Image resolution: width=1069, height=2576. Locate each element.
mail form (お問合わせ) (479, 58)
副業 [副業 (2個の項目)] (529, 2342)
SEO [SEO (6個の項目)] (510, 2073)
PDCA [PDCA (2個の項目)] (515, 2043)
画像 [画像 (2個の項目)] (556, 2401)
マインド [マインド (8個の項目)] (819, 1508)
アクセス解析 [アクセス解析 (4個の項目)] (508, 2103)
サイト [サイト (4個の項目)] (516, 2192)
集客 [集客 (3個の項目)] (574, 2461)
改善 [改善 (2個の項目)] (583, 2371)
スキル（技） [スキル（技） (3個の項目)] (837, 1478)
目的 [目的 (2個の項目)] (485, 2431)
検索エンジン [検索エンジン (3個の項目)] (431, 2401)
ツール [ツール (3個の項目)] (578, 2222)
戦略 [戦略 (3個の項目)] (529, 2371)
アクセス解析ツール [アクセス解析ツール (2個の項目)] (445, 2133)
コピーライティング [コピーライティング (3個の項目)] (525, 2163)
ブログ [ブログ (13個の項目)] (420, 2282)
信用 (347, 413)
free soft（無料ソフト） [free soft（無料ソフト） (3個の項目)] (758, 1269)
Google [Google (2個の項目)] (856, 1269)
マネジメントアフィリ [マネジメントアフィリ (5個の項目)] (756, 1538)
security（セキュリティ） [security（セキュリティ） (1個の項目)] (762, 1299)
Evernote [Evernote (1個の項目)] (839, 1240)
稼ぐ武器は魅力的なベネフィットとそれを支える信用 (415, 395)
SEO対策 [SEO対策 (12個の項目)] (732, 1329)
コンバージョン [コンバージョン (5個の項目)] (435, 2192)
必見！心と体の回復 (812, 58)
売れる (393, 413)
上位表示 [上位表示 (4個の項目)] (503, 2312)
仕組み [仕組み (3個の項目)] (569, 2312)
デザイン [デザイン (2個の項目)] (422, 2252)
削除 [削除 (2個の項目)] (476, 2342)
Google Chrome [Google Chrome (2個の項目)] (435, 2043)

☆ ☆ ☆

Please retype all of the entries above line by line, copying each character unchanged and keeping their order.

Image resolution: width=1069, height=2576. Locate each element.
mail form (お問合わせ) (479, 58)
副業 [副業 (2個の項目)] (529, 2342)
SEO [SEO (6個の項目)] (510, 2073)
PDCA [PDCA (2個の項目)] (515, 2043)
画像 [画像 (2個の項目)] (556, 2401)
マインド [マインド (8個の項目)] (819, 1508)
アクセス解析 [アクセス解析 (4個の項目)] (508, 2103)
サイト [サイト (4個の項目)] (516, 2192)
集客 [集客 (3個の項目)] (574, 2461)
改善 [改善 (2個の項目)] (583, 2371)
スキル（技） [スキル（技） (3個の項目)] (837, 1478)
目的 [目的 (2個の項目)] (485, 2431)
検索エンジン [検索エンジン (3個の項目)] (431, 2401)
ツール [ツール (3個の項目)] (578, 2222)
戦略 [戦略 (3個の項目)] (529, 2371)
アクセス解析ツール [アクセス解析ツール (2個の項目)] (445, 2133)
コピーライティング [コピーライティング (3個の項目)] (525, 2163)
ブログ [ブログ (13個の項目)] (420, 2282)
信用 (347, 413)
free soft（無料ソフト） [free soft（無料ソフト） (3個の項目)] (758, 1269)
Google [Google (2個の項目)] (856, 1269)
マネジメントアフィリ [マネジメントアフィリ (5個の項目)] (756, 1538)
security（セキュリティ） [security（セキュリティ） (1個の項目)] (762, 1299)
Evernote [Evernote (1個の項目)] (839, 1240)
稼ぐ武器は魅力的なベネフィットとそれを支える信用 (415, 395)
SEO対策 [SEO対策 (12個の項目)] (732, 1329)
コンバージョン [コンバージョン (5個の項目)] (435, 2192)
必見！心と体の回復 (812, 58)
売れる (393, 413)
上位表示 [上位表示 (4個の項目)] (503, 2312)
仕組み [仕組み (3個の項目)] (569, 2312)
デザイン [デザイン (2個の項目)] (422, 2252)
削除 [削除 (2個の項目)] (476, 2342)
Google Chrome [Google Chrome (2個の項目)] (435, 2043)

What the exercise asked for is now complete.